Hi guys,
hope someone can help me with following problem.
We have experienced multiple crashes of Ejabberd (2.1.5) recently. Analyzing crash dumps showed some misbehaving c2s processes with enormously big message queues.
Scenario:
Trying to reproduce this situation on internal environment led me to following scenario:
I have 500 test bots constantly logging in, entering one MUC room and leaving again. Also I’ve created a ‘misbehaving’ client that stays in MUC room for the whole time sending messages once in a while (not to get kicked for inactivity). Important thing is that this client only sends data, it never reads it (not doing recv from socket at all) after entering room. So in few words I emulate case when consumer processes data much slower than producers generate it.
As expected, taking dump after few minutes shows ~12K messages in this client’s process mailbox. So, either intentionally, or because of some network issues we have similar misbehaving client on real deployment. Only solution I’ve found for this is using max_fsm_queue option which (as stated in documentation) will terminate client process if its message queue exceeds this limit.
Problem:
Unfortunately max_fsm_queue doesn’t work at all in my case. Misbehaving client was never kicked, up until I got bored and collected the dump. With limit set to 200, client had more than 6K messages in queue.
Reading through the code of p1_fsm I’ve found the code which does queue size checks (p1_fsm:message_queue_len/2) and added logging there. Running test again gave unexpected results, this check was called only few times and then – silence.
Bottom line:
So from my understanding there’s an architectural flaw in p1_fsm queue check logic. FSM validates own queue size in message processing loop. This means:
- Queue size limit can’t be strictly maintained
- When message processing logic of FSM blocks – queue validation logic will not work until FSM will return to the idle loop.
In case of C2S FSM, when client does not do recv for a while FSM will block on writing to the socket, and then it totally lose control over queue growth. Everything ends with out of memory crash.
I have some ideas of solving it, but will greatly appreciate any help from you, maybe I’m missing something.
Best regards,
Sergii

RECORDED INFORMATION:
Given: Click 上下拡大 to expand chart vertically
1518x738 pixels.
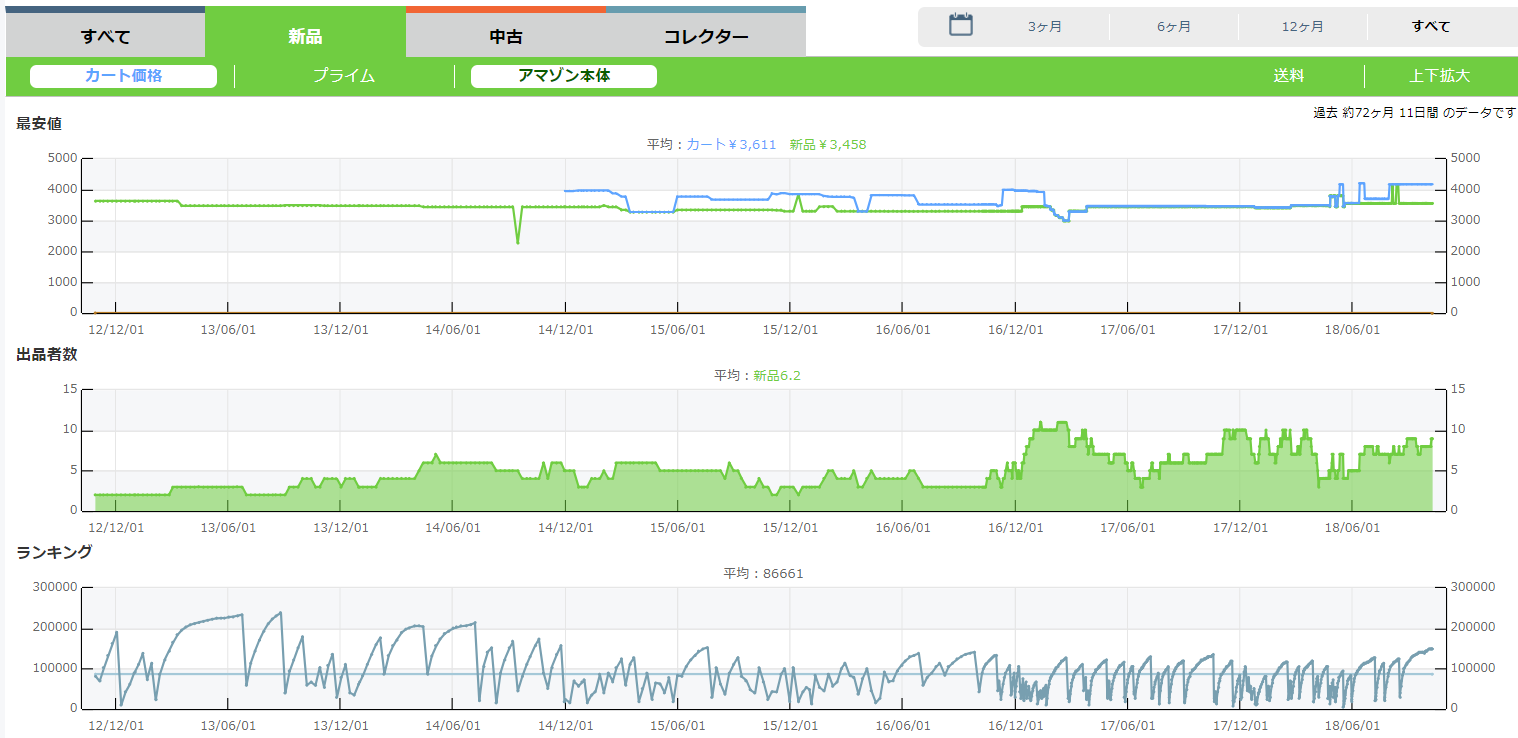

...

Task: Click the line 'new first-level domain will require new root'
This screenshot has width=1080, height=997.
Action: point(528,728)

==

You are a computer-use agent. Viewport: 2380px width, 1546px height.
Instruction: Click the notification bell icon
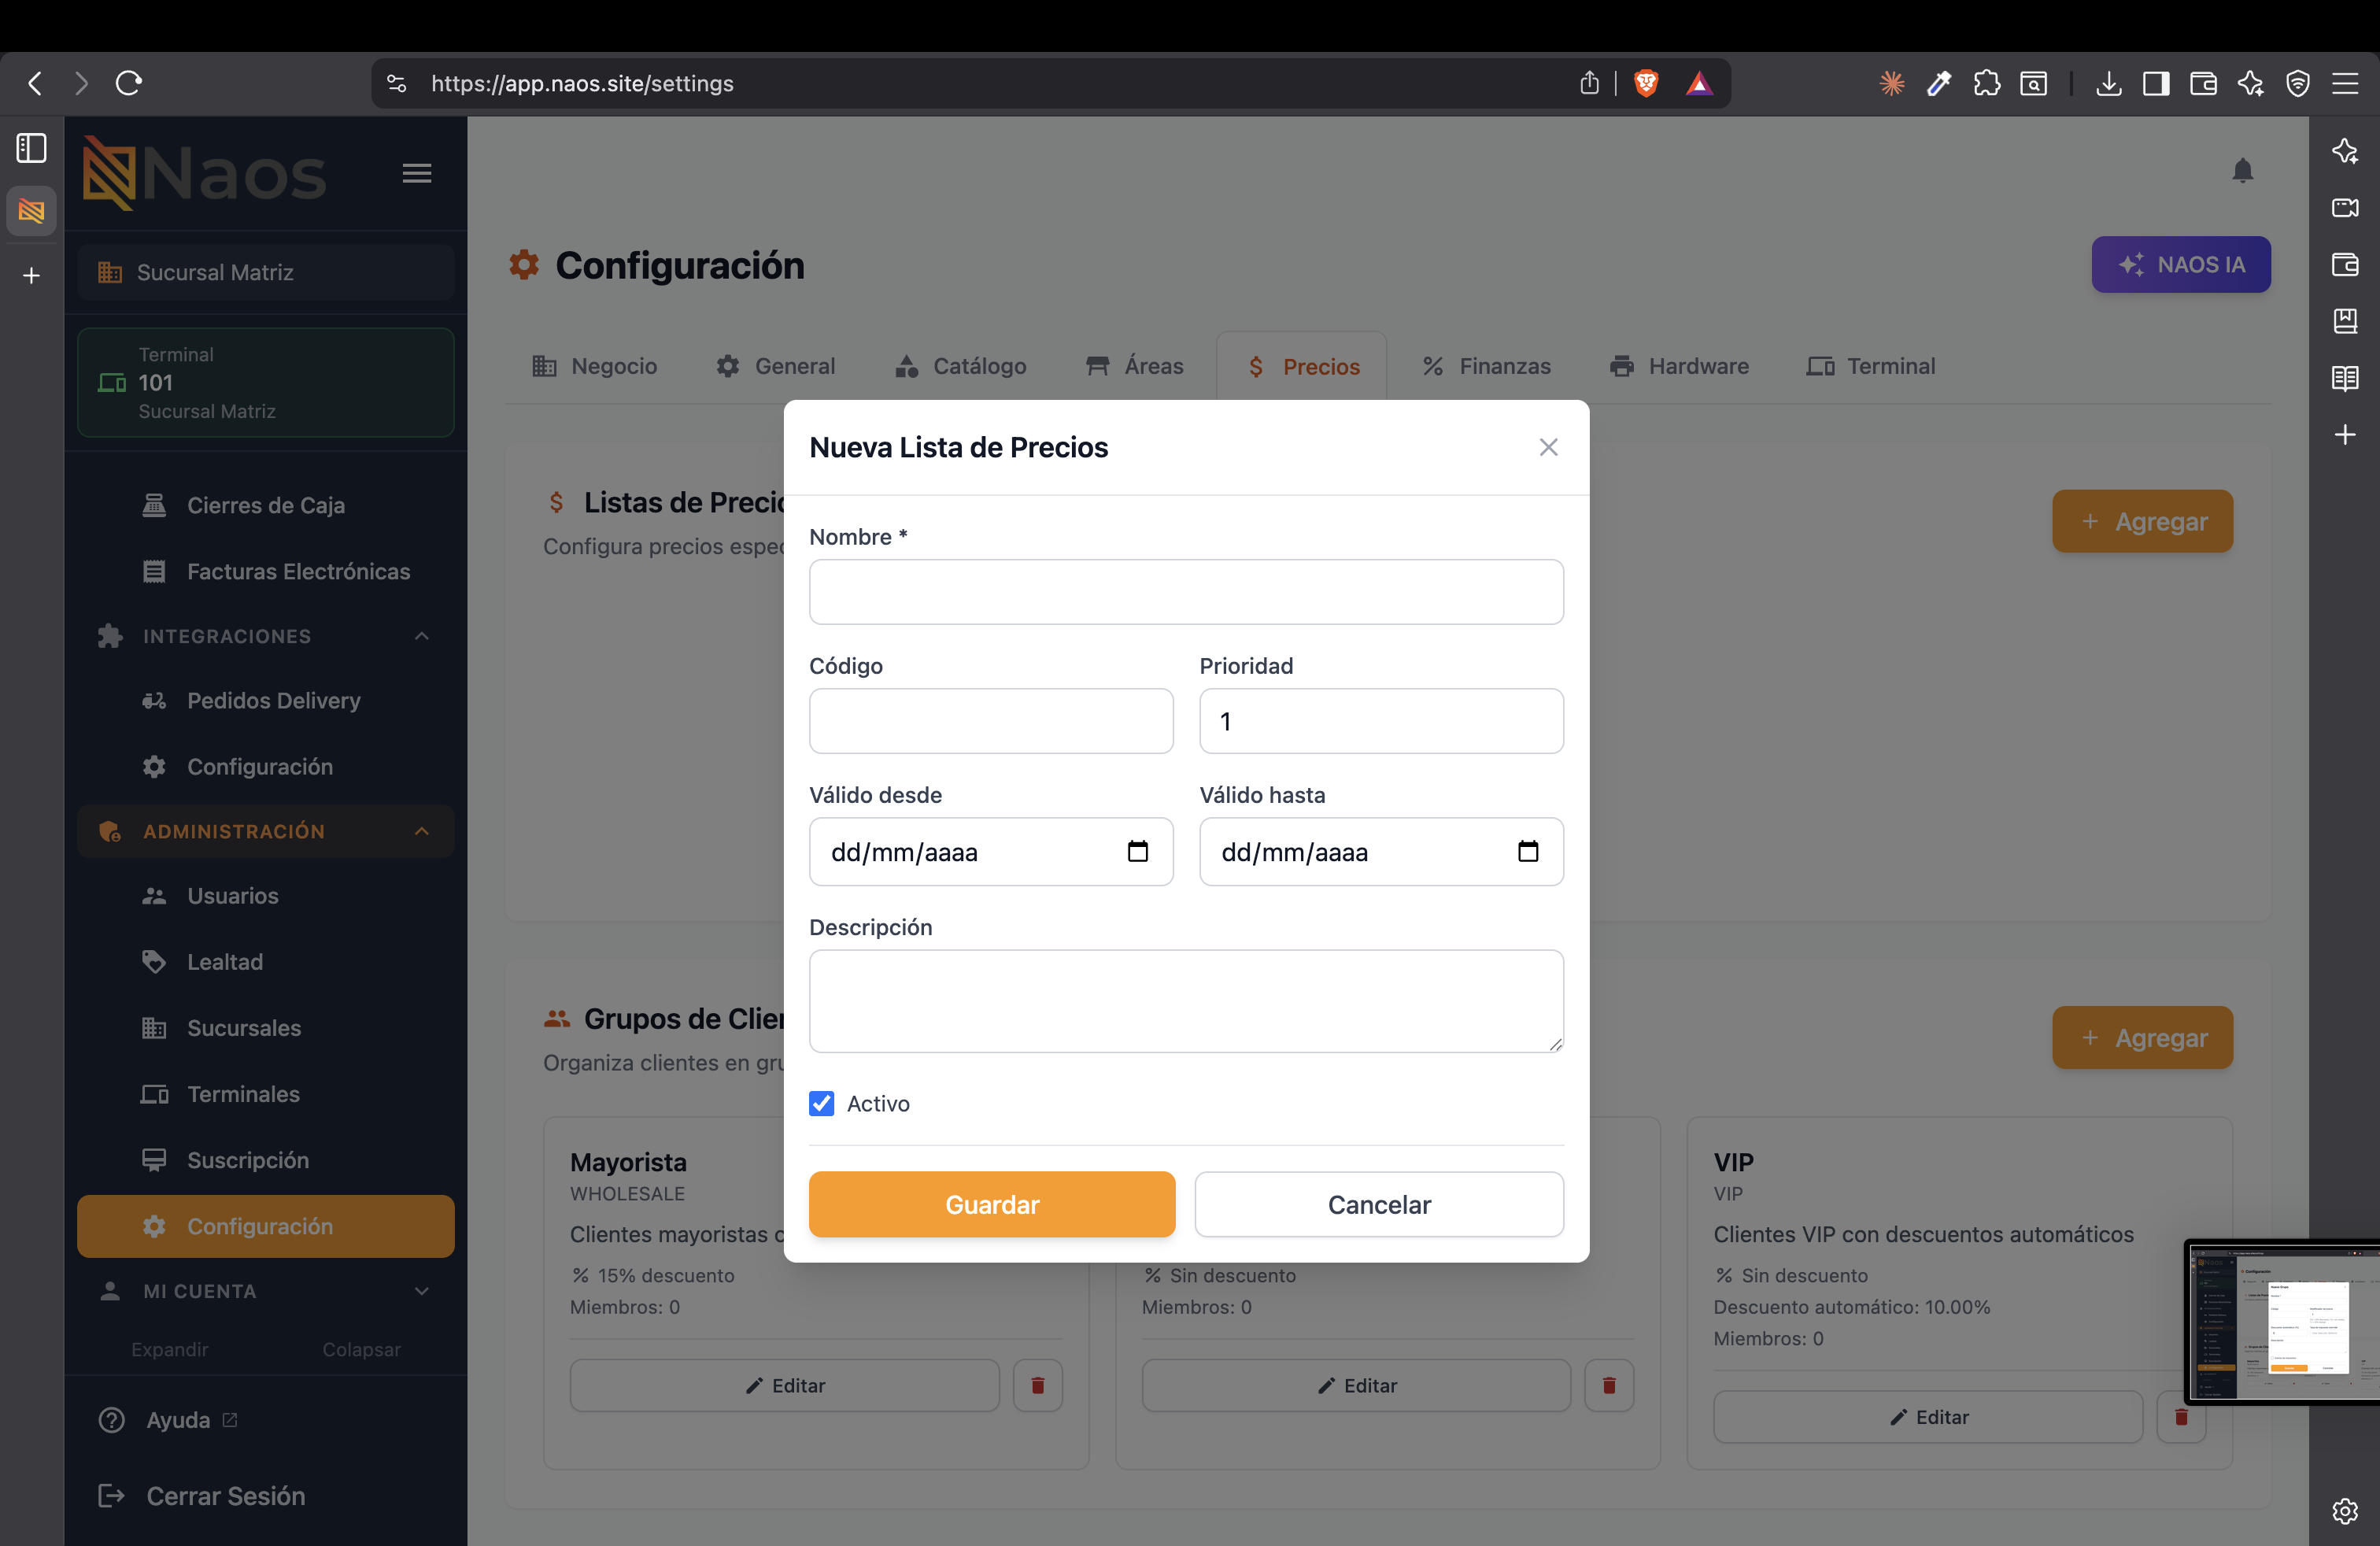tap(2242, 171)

JOB 1: Copy the Ejabberd crash post starting at "Reading through the" and ending at "of memory crash.", but swap "idle loop" for "main loop".
JOB 2: In the Ejabberd crash post, what was the max_fsm_queue limit set to in the test?

CORRECT RESPONSE 1:
Reading through the code of p1_fsm I’ve found the code which does queue size checks (p1_fsm:message_queue_len/2) and added logging there. Running test again gave unexpected results, this check was called only few times and then – silence.
Bottom line:
So from my understanding there’s an architectural flaw in p1_fsm queue check logic. FSM validates own queue size in message processing loop. This means:
- Queue size limit can’t be strictly maintained
- When message processing logic of FSM blocks – queue validation logic will not work until FSM will return to the main loop.
In case of C2S FSM, when client does not do recv for a while FSM will block on writing to the socket, and then it totally lose control over queue growth. Everything ends with out of memory crash.

CORRECT RESPONSE 2: 200